- _Questions on the material_
• 1. Write out the passage of the text about the John Cazale documentary that opens with the words containing "I Knew It Was You: Rediscovering" and closes with "co-stars and directors.".
• 2. Answer these questions from the text about the John Cazale documentary, one line each:
(a) At what age did John Cazale die?
(b) Which director refused to take part in the film?
(c) On what date did the film have its television premiere in Spain?
• 3. Proceed with the text about the John Cazale documentary, picking up after its final sentence.

- _Exercise text_
============
- Film poster
- Directed by: Richard Shepard
- Produced by: Brett Ratner Stacey Reiss Richard Shepard
- Cinematography: Jim Mullen Kort Waddell
- Edited by: Adam Lichtenstein
- Music by: Adam Gorgoni
- Distributed by: HBO Oscilloscope Laboratories
- Release date: January 16, 2009 (Sundance);
- Running time: 39 minutes
- Country: United States
- Language: English

= I Knew It Was You =

I Knew It Was You: Rediscovering John Cazale is a 2009 American short documentary film about actor John Cazale, directed by Richard Shepard and produced by Brett Ratner, Stacey Reiss and Shepard.

==Background==
The film received its title from a line from The Godfather Part II directed toward Cazale's character of Fredo Corleone. It serves as a retrospective of Cazale's distinguished acting career, which was cut short at age 42 when he died of lung cancer.

The film was produced with the cooperation of Meryl Streep, who was living with Cazale at the time of his death. It features interviews with a number of his notable co-stars and directors.

Streep, Al Pacino, Gene Hackman, Robert De Niro, and directors Francis Ford Coppola and Sidney Lumet all gave interviews. But Michael Cimino, who had directed Cazale in The Deer Hunter, refused to participate in any capacity, despite his compassion and respect for the actor.

==Release and recognition==
I Knew It Was You debuted at the 2009 Sundance Film Festival, and had its television premiere in Spain on June 9, 2009. It was released on DVD in Fall 2010 by Oscilloscope Laboratories.
============
[Saved entries]
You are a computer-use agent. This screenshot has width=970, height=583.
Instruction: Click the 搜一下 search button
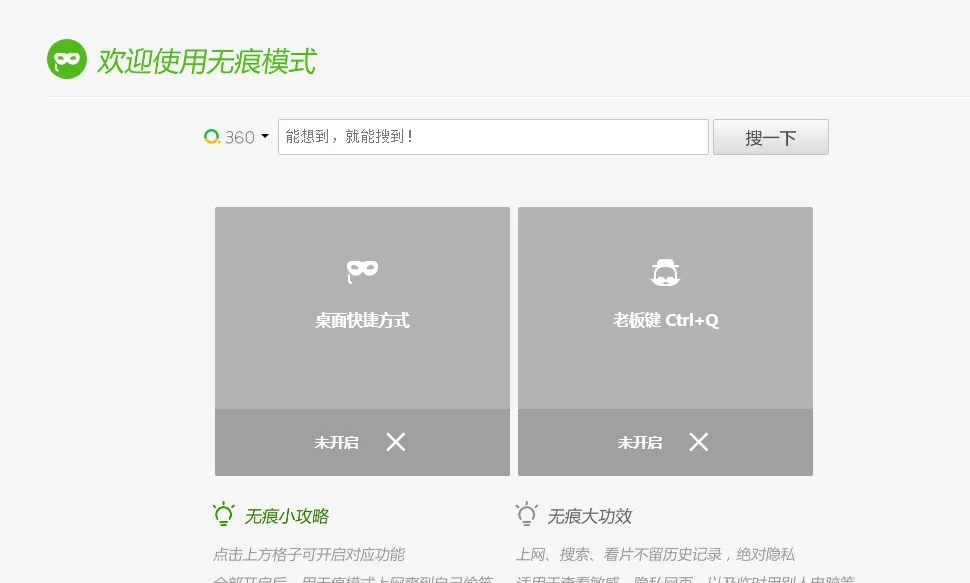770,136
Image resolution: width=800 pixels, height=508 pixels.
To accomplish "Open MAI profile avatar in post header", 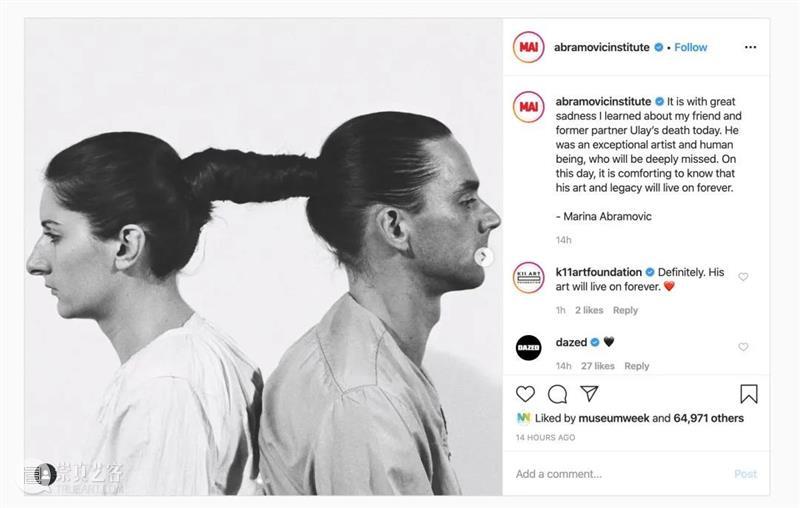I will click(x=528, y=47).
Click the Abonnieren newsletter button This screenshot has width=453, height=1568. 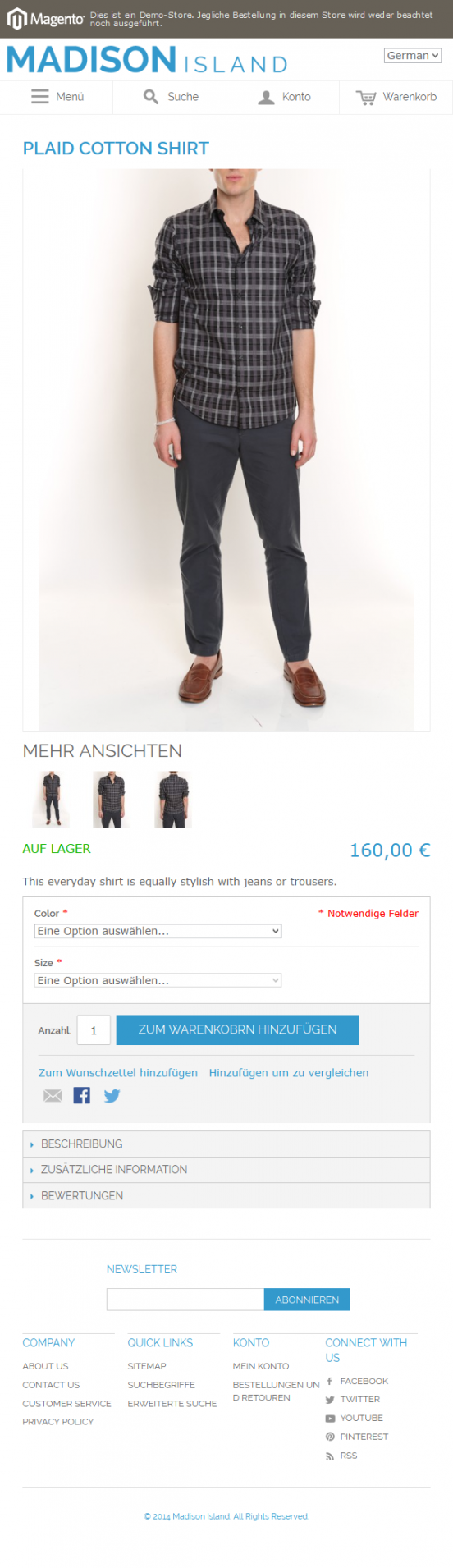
============
- _Outputs for the tasks_
• 1.
I Knew It Was You: Rediscovering John Cazale is a 2009 American short documentary film about actor John Cazale, directed by Richard Shepard and produced by Brett Ratner, Stacey Reiss and Shepard.

==Background==
The film received its title from a line from The Godfather Part II directed toward Cazale's character of Fredo Corleone. It serves as a retrospective of Cazale's distinguished acting career, which was cut short at age 42 when he died of lung cancer.

The film was produced with the cooperation of Meryl Streep, who was living with Cazale at the time of his death. It features interviews with a number of his notable co-stars and directors.

• 2.
(a) 42
(b) Michael Cimino
(c) June 9, 2009

• 3.
===Critical response===
Victoria Large wrote that "while I Knew it Was You works as a wonderful career retrospective for fans or a great primer for newcomers, the real power of the piece lies in the juxtaposition of the highlights of Cazale's career with the warm remembrances of his friends and the biographical facts of his life." Don R. Lewis of Film Threat felt that the film did not properly cover Cazale's early life, writing, "From its awkward running time of 40 minutes to the way director Richard Shepard completely skims over the man's life outside of acting, I just didn't feel there was enough going on to make this doc truly special. That being said, I Knew It Was You is an excellent tribute piece to a fine actor and a great way to learn more about the roles and work ethic of Cazale."

===Awards and nominations===
2009: Won audience award at Newport International Film Festival.